The Chancellor outlined her fiscal vision for the country during the Autumn Budget

PA/GETY

According to the Autumn Budget document, ministers cite the rule change as vital to “restoring the principle that pensions should not be a vehicle for the accumulation of capital sums for the purposes of inheritance”.

Rachel McEleney, an associate tax director at Deloitte, warned that the IHT reform is likely to result in some beneficiaries getting slapped with a “double tax” from HM Revenue and Customs (HMRC).

She explained: “The removal of the inheritance tax exemption appears to result in a double hit on death benefits that do not qualify for an income tax exemption, such as those where people die over 75 years old.

“Assuming the whole fund is subject to 40 per cent inheritance tax, and the beneficiary pays income tax at 45 per cent on the remainder, this appears to give rise to an effective 67 per cent tax rate on taxable pension death benefits.”

Despite these concerns, a Treasury source told The Times that the clampdown on inherited pensions is to ensure a fairer system.

“Tax will be paid in the same way as other savings products already subject to inheritance tax such as ISAs,” they claimed.

“Inherited pensions will be subject to inheritance tax once and, if due, income tax once.

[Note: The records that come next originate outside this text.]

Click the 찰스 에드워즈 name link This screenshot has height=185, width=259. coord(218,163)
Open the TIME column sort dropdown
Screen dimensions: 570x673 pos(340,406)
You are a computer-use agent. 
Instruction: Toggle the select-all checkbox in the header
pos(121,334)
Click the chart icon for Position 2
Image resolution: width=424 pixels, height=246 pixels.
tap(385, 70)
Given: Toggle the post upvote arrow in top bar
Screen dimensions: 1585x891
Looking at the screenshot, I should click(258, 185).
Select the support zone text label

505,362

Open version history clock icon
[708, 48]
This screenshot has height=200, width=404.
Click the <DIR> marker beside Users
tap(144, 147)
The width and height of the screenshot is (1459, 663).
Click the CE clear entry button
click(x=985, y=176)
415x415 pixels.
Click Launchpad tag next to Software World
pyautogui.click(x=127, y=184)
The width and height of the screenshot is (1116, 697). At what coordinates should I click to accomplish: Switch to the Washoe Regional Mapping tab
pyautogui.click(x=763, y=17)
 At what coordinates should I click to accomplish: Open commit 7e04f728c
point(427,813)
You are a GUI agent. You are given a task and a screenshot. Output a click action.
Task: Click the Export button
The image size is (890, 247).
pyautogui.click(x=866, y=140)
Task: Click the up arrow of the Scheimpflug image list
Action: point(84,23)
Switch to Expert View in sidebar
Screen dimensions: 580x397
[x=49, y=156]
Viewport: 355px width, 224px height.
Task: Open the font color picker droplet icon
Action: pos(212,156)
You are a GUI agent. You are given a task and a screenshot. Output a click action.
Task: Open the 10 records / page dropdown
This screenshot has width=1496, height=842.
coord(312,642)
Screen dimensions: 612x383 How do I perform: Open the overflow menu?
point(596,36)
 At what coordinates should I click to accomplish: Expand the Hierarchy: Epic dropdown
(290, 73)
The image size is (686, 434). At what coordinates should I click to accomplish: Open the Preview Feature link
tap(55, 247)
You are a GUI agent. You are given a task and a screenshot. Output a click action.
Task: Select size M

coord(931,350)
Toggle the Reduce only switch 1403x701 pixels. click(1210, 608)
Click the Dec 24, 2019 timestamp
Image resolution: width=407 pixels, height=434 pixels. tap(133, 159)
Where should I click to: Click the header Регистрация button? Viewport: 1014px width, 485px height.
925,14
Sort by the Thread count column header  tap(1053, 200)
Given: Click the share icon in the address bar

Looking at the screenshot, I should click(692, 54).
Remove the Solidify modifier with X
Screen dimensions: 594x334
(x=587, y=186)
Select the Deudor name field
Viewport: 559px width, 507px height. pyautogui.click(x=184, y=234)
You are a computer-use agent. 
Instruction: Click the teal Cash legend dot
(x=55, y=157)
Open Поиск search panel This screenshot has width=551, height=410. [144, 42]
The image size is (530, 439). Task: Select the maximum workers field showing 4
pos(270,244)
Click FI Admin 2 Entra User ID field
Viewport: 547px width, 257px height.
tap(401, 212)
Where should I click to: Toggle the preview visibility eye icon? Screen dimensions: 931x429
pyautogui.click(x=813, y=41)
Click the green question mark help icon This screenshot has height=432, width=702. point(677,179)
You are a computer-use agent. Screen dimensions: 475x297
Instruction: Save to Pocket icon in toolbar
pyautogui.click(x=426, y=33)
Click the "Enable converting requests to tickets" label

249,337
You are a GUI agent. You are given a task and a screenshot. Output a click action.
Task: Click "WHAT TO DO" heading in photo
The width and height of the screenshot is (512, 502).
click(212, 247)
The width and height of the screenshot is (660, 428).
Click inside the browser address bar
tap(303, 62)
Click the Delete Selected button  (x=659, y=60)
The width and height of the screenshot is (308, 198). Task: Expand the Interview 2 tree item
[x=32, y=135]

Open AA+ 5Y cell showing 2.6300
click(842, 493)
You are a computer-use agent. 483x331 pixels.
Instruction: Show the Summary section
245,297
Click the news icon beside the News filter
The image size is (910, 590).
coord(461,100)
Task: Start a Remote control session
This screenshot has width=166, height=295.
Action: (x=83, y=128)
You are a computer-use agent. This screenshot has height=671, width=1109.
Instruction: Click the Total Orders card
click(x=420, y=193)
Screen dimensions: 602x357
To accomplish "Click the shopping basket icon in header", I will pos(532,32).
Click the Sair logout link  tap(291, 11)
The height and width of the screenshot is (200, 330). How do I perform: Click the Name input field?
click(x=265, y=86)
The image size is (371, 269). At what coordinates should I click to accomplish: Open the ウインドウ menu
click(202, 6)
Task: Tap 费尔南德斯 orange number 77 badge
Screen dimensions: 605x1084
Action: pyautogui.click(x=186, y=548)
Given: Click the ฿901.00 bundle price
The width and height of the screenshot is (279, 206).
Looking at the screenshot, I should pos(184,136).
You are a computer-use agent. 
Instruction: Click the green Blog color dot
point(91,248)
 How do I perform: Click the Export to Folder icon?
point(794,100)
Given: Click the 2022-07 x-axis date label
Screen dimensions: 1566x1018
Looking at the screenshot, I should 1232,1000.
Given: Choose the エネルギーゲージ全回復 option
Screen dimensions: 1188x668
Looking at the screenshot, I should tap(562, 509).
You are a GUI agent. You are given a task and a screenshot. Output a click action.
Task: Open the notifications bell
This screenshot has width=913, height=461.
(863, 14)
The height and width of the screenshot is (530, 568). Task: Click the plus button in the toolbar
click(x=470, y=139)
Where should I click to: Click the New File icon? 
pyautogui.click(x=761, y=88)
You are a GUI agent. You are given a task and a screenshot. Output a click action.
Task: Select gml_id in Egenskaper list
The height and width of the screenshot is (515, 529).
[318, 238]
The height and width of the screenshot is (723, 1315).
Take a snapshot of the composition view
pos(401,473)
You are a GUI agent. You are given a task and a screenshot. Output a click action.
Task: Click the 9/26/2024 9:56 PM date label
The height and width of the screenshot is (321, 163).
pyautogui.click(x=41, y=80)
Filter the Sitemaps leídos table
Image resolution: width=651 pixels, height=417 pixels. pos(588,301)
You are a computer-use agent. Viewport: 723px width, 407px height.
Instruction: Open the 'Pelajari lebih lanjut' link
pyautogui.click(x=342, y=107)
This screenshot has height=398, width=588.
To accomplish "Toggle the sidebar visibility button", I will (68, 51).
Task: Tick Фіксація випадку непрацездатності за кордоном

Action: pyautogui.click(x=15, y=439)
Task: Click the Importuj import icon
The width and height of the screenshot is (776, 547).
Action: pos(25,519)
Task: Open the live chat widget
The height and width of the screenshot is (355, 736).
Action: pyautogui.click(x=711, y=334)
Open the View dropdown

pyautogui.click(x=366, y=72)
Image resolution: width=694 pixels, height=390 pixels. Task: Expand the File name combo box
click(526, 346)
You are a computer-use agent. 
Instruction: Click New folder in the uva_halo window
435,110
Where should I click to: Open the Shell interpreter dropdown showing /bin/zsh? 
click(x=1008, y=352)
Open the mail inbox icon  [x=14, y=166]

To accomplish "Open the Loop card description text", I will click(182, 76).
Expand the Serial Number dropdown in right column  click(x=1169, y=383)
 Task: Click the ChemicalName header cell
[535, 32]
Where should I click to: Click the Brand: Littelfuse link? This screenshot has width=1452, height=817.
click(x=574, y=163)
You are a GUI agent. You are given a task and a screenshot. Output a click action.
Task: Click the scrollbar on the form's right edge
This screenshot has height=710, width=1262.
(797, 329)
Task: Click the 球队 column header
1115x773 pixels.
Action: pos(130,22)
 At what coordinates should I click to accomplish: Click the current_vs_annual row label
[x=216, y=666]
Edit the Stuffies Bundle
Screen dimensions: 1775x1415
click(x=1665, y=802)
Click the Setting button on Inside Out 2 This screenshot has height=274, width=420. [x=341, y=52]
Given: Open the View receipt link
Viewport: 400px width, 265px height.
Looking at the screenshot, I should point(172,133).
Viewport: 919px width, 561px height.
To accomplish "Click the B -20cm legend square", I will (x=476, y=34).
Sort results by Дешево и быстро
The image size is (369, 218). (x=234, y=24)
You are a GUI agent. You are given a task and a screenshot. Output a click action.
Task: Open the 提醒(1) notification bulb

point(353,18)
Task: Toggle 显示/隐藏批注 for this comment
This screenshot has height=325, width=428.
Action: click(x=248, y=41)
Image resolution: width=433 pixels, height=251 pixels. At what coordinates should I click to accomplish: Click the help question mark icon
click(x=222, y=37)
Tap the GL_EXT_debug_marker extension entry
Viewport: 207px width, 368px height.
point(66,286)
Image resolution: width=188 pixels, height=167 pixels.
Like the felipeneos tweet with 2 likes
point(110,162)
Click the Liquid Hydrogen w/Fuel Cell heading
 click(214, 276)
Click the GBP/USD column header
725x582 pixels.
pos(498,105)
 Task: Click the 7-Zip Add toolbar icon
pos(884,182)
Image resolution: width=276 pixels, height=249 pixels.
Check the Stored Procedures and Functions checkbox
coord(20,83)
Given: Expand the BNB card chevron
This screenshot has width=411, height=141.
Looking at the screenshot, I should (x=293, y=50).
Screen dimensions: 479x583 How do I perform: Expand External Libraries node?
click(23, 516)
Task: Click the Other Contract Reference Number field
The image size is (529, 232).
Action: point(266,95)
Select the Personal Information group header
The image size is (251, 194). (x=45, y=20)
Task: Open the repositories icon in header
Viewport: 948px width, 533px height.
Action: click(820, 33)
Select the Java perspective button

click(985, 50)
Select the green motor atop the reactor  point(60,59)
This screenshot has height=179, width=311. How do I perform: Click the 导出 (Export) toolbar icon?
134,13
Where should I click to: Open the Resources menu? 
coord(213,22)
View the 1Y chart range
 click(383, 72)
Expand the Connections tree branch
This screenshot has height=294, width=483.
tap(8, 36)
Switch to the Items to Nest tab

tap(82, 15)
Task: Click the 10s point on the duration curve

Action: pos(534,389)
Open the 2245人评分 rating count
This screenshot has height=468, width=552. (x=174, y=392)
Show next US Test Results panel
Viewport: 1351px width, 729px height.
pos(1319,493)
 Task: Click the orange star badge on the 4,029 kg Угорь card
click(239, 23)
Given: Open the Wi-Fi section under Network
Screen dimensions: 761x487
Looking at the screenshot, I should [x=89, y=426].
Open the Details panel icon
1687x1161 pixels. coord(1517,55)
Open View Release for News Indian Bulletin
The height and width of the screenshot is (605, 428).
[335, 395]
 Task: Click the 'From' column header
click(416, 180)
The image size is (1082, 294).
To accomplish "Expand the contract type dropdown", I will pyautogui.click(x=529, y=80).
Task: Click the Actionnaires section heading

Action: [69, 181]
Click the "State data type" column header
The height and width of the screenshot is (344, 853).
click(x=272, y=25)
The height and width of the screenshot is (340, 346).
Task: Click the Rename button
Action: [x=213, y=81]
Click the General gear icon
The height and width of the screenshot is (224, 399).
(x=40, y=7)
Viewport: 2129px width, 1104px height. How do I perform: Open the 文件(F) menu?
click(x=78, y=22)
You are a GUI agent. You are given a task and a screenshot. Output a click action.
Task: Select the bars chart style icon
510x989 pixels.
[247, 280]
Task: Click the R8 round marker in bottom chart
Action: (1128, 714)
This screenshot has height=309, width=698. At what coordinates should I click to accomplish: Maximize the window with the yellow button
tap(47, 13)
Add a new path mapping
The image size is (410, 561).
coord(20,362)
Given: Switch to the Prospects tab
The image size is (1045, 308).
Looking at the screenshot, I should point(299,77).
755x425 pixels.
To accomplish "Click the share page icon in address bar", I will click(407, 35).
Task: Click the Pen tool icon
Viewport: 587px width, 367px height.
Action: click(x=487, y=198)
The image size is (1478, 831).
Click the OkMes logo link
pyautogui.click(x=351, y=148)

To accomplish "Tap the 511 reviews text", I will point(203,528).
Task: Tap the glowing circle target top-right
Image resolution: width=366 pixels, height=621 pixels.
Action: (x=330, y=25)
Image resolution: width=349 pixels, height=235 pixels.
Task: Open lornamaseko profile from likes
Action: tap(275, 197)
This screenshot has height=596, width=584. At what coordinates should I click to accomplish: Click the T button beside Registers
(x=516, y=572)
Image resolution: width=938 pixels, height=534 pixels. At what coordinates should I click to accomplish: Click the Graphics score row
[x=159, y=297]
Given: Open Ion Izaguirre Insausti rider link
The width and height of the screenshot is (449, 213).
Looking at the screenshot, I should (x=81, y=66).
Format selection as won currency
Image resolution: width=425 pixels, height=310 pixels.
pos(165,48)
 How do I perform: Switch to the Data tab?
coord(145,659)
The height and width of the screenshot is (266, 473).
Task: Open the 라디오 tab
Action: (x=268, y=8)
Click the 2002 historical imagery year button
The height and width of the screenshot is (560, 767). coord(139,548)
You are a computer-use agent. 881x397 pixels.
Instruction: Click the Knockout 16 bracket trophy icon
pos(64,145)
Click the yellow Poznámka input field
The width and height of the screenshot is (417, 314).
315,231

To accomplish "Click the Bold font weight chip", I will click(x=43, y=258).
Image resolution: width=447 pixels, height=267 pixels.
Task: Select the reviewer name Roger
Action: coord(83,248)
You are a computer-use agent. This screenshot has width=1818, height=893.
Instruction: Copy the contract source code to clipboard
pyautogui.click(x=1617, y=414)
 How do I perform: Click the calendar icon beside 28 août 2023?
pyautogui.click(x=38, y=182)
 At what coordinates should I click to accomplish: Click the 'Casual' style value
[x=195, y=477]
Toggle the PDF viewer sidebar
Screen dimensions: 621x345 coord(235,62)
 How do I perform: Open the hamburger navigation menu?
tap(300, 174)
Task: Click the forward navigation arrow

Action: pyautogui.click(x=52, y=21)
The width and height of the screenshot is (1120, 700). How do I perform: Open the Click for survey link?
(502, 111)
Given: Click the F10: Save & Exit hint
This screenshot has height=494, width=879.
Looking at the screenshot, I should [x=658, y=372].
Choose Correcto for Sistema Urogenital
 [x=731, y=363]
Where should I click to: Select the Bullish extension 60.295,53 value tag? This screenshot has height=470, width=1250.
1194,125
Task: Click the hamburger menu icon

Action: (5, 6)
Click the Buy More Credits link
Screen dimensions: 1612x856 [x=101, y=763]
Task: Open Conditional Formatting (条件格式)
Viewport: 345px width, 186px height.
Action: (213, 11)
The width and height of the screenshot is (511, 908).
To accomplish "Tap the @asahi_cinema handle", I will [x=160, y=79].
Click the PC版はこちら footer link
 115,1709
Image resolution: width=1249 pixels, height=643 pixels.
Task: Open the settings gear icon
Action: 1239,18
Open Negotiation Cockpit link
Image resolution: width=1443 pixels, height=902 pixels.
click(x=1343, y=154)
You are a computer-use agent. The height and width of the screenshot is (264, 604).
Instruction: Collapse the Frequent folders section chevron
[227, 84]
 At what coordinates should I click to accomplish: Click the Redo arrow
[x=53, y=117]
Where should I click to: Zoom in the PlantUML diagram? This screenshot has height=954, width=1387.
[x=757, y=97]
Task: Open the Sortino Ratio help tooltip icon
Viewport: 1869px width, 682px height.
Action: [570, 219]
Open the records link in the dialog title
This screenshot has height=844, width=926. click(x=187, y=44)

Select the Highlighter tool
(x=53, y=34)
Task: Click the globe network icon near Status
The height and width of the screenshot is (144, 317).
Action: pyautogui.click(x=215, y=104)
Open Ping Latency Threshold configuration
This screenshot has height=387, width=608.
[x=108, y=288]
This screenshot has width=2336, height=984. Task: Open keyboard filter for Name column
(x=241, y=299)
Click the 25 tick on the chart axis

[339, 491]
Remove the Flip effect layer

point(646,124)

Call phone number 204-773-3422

Income tax is paid on the withdrawal of the inherited pension, which reflects that income tax relief was provided when the deceased contributed to the pension.”

Pensioner looks at phone while sorting finances

Households could be hit with a “double tax” following Rachel Reeve’s Budget

GETTY

Tom Selby, director of public policy at AJ Bell, noted that changes were needed to update the current “generous” treatment of pensions on death but questioned the announced reforms.

He explained: “However, by announcing plans to bring inherited pensions into the IHT [inheritance tax] net, the chancellor runs the risk of being accused of hitting beneficiaries with a new death tax.

“Anyone who made larger contributions into their defined contribution pension to make the most of the existing rules will also now be wondering what could happen to their pot when they die.”